06 June, 2019

Psalm 5:5—“… thou hatest all workers of iniquity”


For thou art not a God that hath pleasure in wickedness: neither shall evil dwell with thee. The foolish shall not stand in thy sight: thou hatest all workers of iniquity. Thou shalt destroy them that speak leasing: the Lord will abhor the bloody and deceitful man (Ps. 5:4-6).


COMMON GRACE ARGUMENT:
Psalm 5:5 says that God hates all workers of iniquity. Common grace proponents argue from this text that since the elect were ‘workers of iniquity’ prior to their conversion, God, therefore, must have “hated” them during that time (while simultaneously “loving” them with an everlasting love).

This assumption is then used to attack the notion that God cannot both hate *and* love the same person at the same time—a notion, which, if true, demolishes the theory of common grace altogether. For that theory posits that God both hates the reprobate eternally, but, simultaneously, loves them during their lifetime (and expresses that love for them in the good things of providence (health, friendship, sunshine, fruitful seasons, etc.).



(I)

Rev. Angus Stewart

(a)

[Source: Private Correspondence, 19/09/2015]

The ones whom God hates in Psalm 5 do not stand in His sight (v. 5) and are destroyed (vv. 6, 10). Therefore, they are the reprobate, not believers prior to their conversion. It is similar with those whom God hates (v. 5) in Psalm 11, for they go to hell (v. 6).


(b)

[Source: “The Psalms Versus Common Grace”—comm. on Psalm 11]

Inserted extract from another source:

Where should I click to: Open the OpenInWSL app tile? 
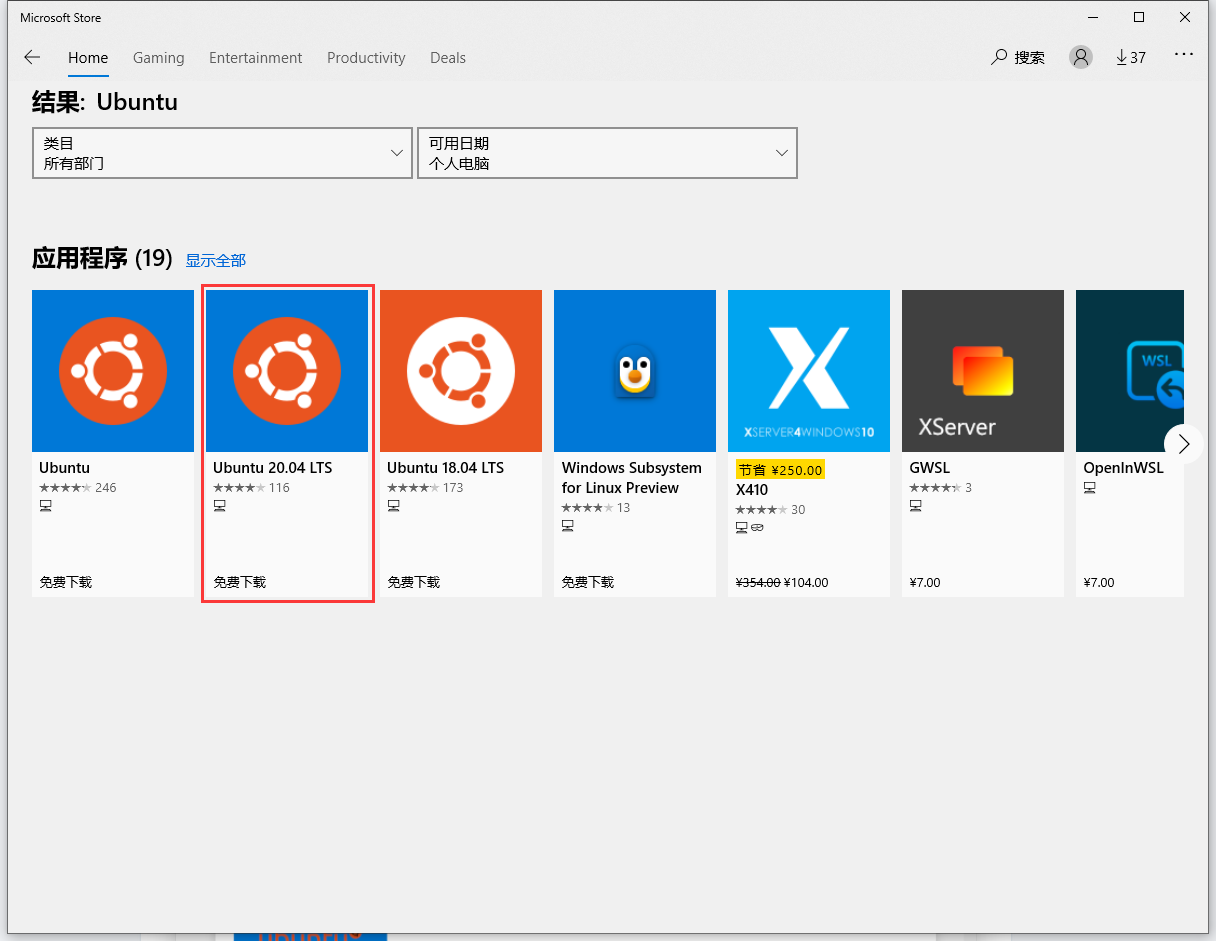pyautogui.click(x=1130, y=371)
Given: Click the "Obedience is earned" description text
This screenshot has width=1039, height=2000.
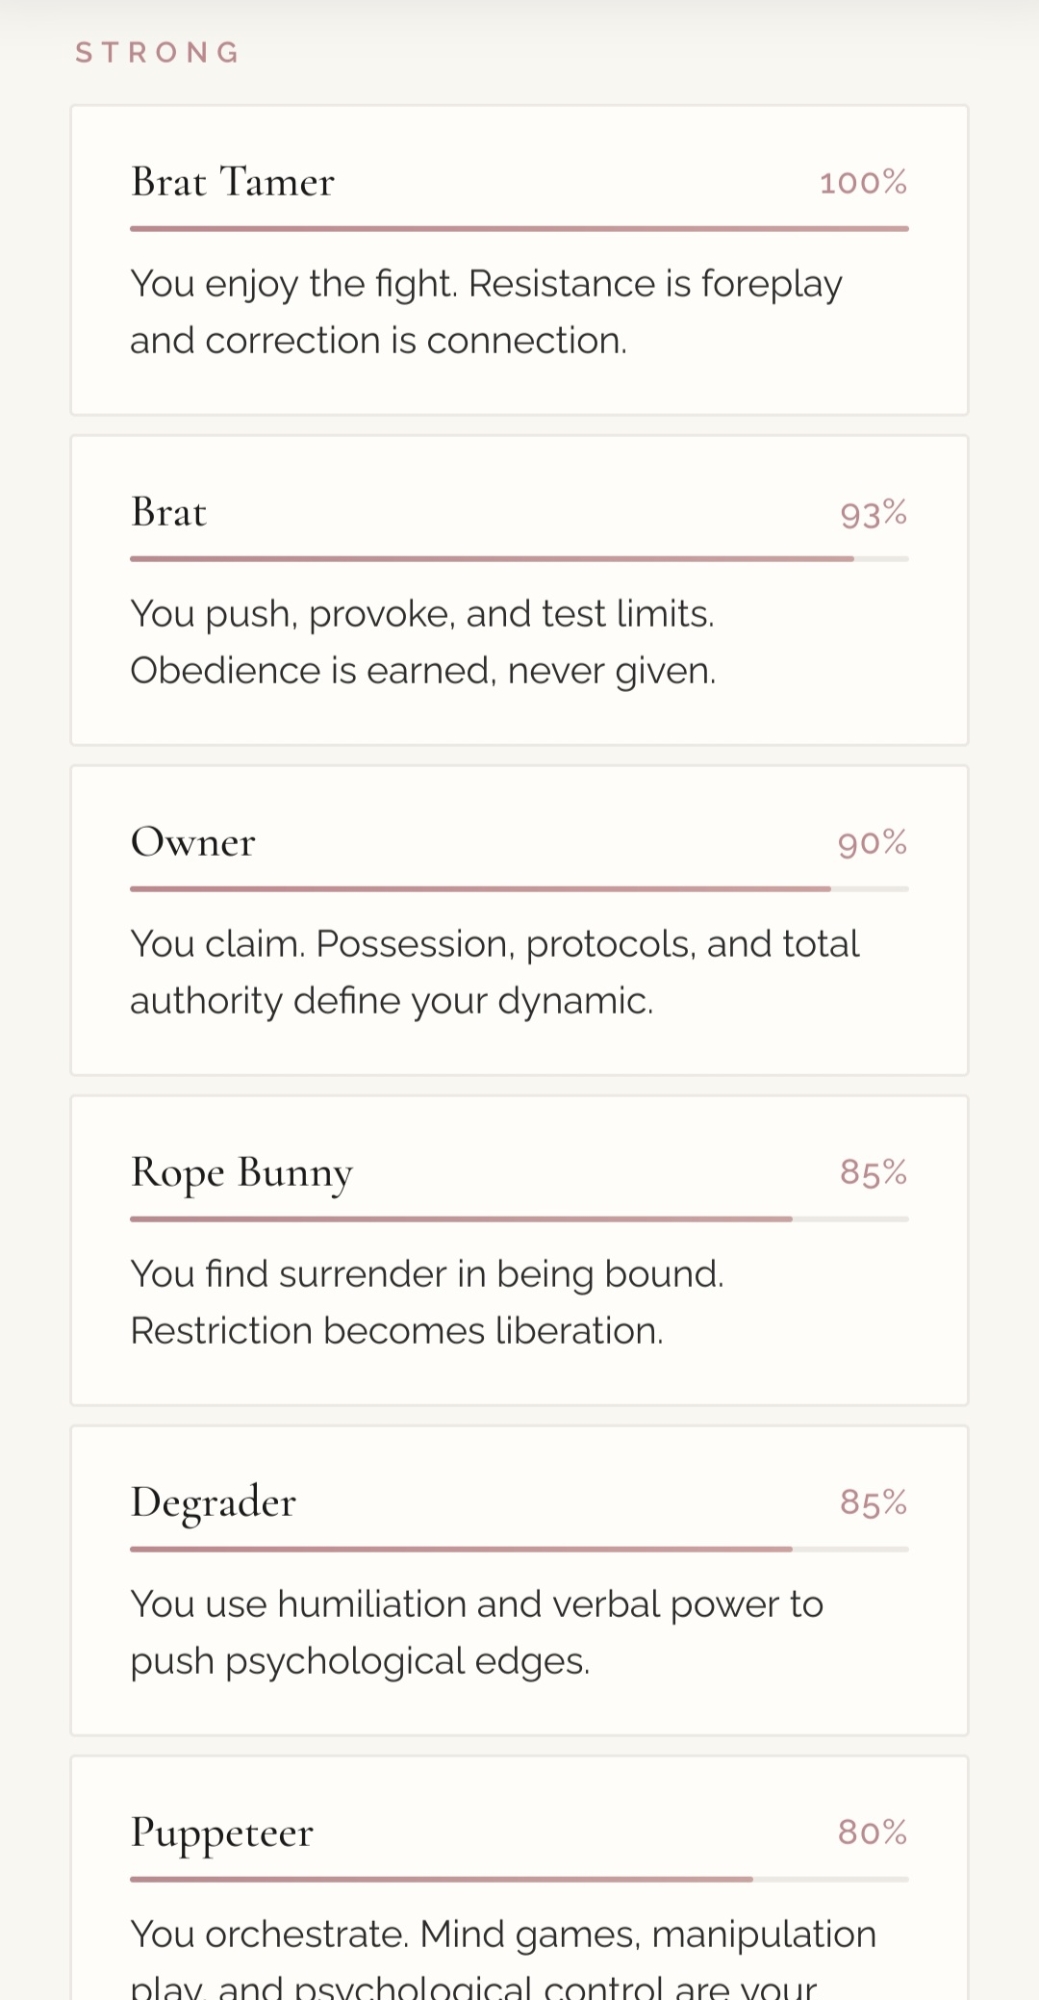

The elect, prior to their conversion, live in sin. But it is not true to say that God hates them, even when they were in unbelief. God eternally loved His people in Christ (Rom. 9:13). Therefore, He brings them all to repentance (Jer. 31:3). We are under His wrath prior to our conversion (Eph. 2:3), but He never hated us, for His hatred is His resolute determination to thrust away from Himself and punish everlastingly.